Please report each line of the data below that contains "next".

Records drawn from a dataset
┄┄┄┄┄┄
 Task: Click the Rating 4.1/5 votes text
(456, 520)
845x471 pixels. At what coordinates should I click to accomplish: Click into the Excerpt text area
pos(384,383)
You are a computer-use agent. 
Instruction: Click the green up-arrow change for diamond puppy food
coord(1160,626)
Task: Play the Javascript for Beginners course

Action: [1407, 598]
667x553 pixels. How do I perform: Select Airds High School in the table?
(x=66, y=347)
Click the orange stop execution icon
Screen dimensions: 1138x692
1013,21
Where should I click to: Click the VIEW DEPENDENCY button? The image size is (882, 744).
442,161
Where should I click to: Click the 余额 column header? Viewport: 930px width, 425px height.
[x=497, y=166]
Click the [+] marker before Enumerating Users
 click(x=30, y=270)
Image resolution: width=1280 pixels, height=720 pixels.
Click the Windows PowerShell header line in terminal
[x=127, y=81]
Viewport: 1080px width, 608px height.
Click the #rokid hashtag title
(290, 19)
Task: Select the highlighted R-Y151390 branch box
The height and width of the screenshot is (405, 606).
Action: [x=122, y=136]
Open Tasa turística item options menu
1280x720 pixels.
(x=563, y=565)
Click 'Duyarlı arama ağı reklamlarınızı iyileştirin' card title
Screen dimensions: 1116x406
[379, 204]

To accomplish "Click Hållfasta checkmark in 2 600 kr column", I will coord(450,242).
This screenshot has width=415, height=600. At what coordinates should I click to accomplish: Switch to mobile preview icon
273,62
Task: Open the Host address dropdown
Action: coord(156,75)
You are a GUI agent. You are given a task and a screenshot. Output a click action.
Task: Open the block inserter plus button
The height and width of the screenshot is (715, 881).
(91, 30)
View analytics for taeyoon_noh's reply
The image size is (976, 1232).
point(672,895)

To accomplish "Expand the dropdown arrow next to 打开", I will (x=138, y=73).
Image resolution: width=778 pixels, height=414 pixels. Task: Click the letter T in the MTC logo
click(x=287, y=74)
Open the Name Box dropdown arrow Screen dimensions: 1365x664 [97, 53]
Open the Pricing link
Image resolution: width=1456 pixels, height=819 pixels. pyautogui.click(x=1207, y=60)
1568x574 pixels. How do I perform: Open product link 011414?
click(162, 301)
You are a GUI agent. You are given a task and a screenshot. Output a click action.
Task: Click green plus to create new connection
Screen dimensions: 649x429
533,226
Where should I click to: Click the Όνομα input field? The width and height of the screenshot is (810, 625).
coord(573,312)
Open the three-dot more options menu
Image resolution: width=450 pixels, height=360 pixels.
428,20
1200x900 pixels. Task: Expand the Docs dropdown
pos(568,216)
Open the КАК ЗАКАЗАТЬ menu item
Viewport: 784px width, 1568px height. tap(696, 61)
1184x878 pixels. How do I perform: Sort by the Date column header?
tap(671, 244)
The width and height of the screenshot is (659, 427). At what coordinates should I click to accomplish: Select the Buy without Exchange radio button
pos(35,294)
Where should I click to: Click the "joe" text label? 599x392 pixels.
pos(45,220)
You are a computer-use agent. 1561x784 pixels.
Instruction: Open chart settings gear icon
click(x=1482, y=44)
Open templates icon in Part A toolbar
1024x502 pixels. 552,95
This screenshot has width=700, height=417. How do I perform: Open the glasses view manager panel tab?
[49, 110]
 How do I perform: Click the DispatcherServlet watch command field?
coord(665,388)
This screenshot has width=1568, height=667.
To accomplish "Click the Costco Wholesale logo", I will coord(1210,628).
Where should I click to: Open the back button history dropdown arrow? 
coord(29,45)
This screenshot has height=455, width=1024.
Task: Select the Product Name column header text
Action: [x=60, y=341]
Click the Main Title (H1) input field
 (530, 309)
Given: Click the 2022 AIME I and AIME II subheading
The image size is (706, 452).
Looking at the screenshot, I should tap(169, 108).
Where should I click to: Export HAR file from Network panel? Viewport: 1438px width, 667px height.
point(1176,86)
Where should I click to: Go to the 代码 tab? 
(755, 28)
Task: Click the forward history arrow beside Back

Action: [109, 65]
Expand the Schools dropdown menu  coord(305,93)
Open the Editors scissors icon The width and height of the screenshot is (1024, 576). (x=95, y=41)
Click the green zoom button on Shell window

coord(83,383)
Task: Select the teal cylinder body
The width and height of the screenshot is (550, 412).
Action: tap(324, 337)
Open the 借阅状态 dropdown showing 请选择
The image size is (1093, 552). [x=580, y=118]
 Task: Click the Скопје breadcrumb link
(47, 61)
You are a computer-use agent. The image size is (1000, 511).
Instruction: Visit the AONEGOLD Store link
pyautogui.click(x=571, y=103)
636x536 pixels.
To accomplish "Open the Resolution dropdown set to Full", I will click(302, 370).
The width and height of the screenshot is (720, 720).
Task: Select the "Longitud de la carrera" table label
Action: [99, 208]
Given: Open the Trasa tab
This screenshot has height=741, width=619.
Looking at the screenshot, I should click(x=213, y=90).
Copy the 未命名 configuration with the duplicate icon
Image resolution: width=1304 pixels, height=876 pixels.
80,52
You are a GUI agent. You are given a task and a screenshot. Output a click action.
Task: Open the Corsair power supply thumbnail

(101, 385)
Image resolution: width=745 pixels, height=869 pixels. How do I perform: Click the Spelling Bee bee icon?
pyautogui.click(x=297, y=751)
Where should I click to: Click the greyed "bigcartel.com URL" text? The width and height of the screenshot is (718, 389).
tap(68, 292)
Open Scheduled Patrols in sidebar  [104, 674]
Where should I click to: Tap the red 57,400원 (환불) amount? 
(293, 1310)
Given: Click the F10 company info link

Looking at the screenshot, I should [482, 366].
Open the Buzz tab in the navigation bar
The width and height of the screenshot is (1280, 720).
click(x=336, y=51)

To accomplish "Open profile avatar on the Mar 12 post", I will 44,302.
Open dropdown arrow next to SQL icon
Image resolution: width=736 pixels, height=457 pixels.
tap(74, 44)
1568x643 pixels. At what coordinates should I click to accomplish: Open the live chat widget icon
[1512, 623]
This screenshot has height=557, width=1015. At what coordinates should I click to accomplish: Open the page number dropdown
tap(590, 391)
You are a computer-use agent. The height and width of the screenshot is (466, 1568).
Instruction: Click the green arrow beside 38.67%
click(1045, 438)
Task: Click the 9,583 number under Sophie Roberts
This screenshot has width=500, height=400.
┄┄┄┄┄┄
#### Answer for the task:
To accomplish "Expand the dropdown arrow next to 打开", I will (x=138, y=73).
Open dropdown arrow next to SQL icon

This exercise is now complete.